The fast keys can be programmed not just for your favourite radio stations, but the functions you use the most, such as calling a particular person or taking you to a certain destination. This saves a great deal of time and also means distractions while you’re driving are kept to a minimum. Overall, the iDrive system performs very quickly, and screens load in no time at all.
When you’re using the sat-nav (now standard on all BMW models), it’s better for you to follow the guidance rather than your own instinct. The traffic knowledge is fantastic and directs you away from congestion, even if you’re familiar with the route.
Ford SYNC 2 - 3.8/5
Ford’s SYNC 2 system is available across much of the range, including the Mondeo we used here. It is controlled solely via a central touchscreen, which is divided into four sections - sat-nav, entertainment, climate and phone. This makes it simple to use as each section is always available to get into from each corner of the screen. However, if you go into the navigation screen, different route options and preferences are located all over the screen, so it’s not the quickest to use in that respect.
A strong point of the Ford’s system is the connectivity options available. There’s Bluetooth and two USB ports, but you can also tether your phone to the car to turn it into a Wi-Fi hotspot.
The whole system is let down by its performance, though. The screen itself is slow to respond when you touch it, and scrolling through a music playlist took among the longest of the ten cars we tested. The audio itself was impressive and offered a good all-round sound, but the screen, again, let the whole thing down by being a bit dull and grey.
Jaguar InControl Touch - 3.6/5
As soon as you get in the car, the Jaguar’s sleek and bright touchscreen - tested here in the XE saloon - looks great and is easy enough to view, but once you begin to use it, it becomes a case of style over substance.
Like Ford’s SYNC 2 system, InControl Touch features four clear options on the home screen to choose from, and the whole system is generally easy to use, but it suffers from slow responses and some unclear options on particular features. For example, navigation settings is represented by a collection of small square boxes.
The slow responses are balanced out slightly by the reasonable cost, while the standard model boasts an eight-inch touchscreen, satellite navigation and DAB radio.
On some models, you can link the system to your smartphone via an app to check things like the fuel economy and whether or not the car is locked.
Mazda MZD Connect - 4.0/5
The Mazda’s system is one of the simplest on test, but that also makes it one of the easiest to use. In our Mazda CX-3 test car, as well as the rest of the range, it’s controlled either via a touchscreen or rotary controller situated between the two front seats, while there are dedicated buttons for key features like sat-nav and media located around the wheel. it’s very easy to find the feature you want while driving along, and reduces the need to take your eyes off the road, too.
The system itself is intuitive and quick to respond to actions, while the screen is clear and sound quality good. All of the devices we used connected easily via the USB port, but the Bluetooth connection struggled and the full suite of functions wasn’t always available.

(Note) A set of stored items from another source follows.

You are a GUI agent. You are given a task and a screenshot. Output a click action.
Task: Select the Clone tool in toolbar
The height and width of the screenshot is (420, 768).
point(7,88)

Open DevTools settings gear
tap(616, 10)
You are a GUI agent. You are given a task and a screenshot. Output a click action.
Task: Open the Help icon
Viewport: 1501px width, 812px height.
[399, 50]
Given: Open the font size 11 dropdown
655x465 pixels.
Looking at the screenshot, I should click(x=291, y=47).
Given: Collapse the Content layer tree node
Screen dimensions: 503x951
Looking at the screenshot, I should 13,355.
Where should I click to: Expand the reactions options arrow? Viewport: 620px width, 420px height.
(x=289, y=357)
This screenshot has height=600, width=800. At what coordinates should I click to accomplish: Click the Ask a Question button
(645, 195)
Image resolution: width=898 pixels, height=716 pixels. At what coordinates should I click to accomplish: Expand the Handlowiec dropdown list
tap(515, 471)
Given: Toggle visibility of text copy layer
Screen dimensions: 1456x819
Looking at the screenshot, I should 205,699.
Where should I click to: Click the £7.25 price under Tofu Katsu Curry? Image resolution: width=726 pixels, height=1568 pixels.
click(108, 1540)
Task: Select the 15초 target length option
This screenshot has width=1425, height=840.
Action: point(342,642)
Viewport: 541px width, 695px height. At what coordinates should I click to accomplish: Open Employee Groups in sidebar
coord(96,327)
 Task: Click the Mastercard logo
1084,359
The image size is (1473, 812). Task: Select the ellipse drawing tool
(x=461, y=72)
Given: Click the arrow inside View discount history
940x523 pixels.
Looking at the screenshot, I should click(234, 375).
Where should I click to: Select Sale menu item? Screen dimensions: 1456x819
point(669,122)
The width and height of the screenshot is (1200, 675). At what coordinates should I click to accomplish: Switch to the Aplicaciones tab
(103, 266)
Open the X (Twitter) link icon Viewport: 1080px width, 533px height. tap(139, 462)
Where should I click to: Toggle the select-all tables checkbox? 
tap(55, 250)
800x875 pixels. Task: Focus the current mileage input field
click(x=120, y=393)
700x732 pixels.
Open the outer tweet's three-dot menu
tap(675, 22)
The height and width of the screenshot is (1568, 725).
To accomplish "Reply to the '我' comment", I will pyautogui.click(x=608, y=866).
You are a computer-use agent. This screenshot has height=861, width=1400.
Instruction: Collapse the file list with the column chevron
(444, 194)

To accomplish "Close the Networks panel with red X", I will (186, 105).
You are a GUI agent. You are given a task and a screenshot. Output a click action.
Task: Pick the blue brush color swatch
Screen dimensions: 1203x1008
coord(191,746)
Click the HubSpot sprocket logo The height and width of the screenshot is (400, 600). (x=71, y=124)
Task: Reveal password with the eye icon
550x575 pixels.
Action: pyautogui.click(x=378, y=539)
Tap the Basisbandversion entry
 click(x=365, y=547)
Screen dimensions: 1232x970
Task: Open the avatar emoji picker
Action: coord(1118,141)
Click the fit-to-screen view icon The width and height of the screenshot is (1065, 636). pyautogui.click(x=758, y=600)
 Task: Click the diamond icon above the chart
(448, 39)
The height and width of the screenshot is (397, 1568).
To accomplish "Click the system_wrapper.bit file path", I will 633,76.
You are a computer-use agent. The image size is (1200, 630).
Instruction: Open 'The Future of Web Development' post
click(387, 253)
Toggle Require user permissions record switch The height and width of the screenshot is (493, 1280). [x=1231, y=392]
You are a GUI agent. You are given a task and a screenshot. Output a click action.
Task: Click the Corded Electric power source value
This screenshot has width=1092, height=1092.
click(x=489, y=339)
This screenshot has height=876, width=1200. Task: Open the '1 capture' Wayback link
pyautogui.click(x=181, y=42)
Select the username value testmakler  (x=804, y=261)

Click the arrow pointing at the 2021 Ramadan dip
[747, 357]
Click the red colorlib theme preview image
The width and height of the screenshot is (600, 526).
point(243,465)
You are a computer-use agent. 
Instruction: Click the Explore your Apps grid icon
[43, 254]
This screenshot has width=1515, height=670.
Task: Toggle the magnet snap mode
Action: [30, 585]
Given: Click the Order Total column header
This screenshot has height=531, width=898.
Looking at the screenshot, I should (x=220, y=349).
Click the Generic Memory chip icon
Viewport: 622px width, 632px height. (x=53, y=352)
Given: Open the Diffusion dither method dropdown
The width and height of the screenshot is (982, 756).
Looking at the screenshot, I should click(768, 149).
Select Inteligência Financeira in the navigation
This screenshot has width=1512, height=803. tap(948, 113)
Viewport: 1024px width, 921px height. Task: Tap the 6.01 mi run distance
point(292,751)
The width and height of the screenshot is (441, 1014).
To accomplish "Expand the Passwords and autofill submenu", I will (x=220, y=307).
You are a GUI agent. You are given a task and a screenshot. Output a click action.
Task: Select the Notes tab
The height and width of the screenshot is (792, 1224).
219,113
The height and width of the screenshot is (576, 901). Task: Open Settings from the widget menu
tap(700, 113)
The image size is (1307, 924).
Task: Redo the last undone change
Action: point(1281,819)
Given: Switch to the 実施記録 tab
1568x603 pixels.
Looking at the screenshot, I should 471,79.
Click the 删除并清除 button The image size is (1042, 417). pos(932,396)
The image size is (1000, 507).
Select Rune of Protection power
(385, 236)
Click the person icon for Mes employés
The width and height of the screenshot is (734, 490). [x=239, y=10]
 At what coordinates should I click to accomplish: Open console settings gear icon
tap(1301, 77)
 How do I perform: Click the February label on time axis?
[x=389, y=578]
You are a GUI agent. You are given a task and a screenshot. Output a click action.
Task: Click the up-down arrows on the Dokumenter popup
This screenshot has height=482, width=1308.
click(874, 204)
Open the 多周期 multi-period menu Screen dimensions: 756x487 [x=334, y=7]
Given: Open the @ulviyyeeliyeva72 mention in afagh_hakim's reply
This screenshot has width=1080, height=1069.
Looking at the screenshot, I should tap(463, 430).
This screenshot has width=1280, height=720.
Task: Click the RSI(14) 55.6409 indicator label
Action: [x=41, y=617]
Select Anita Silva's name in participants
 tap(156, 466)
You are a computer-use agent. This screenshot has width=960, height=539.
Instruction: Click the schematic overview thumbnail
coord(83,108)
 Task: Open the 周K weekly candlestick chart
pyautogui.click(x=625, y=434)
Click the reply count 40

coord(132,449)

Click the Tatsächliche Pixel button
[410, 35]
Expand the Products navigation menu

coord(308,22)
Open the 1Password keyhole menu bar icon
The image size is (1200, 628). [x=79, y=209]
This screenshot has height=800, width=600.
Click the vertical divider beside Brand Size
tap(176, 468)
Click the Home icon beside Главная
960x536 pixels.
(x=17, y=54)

It’s worth pointing out that while our CX-3 test car came with a seven-inch colour screen with Aha and Stitcher music apps as standard, lower-spec SE models only get an FM radio and CD player.
Mercedes COMAND - 3.3/5
Mercedes’ COMAND system generally works well, but it looks much more dated than the rest of the cars in this test. The screen isn’t very bright, although the blacks are very crisp which makes it easy to read in low light.
The satellite navigation system was one of the best on test in our Mercedes GLA test car, as it was the only car that managed to find the specific house we were searching for, while the estimated arrival time was accurate and traffic updates were helpful.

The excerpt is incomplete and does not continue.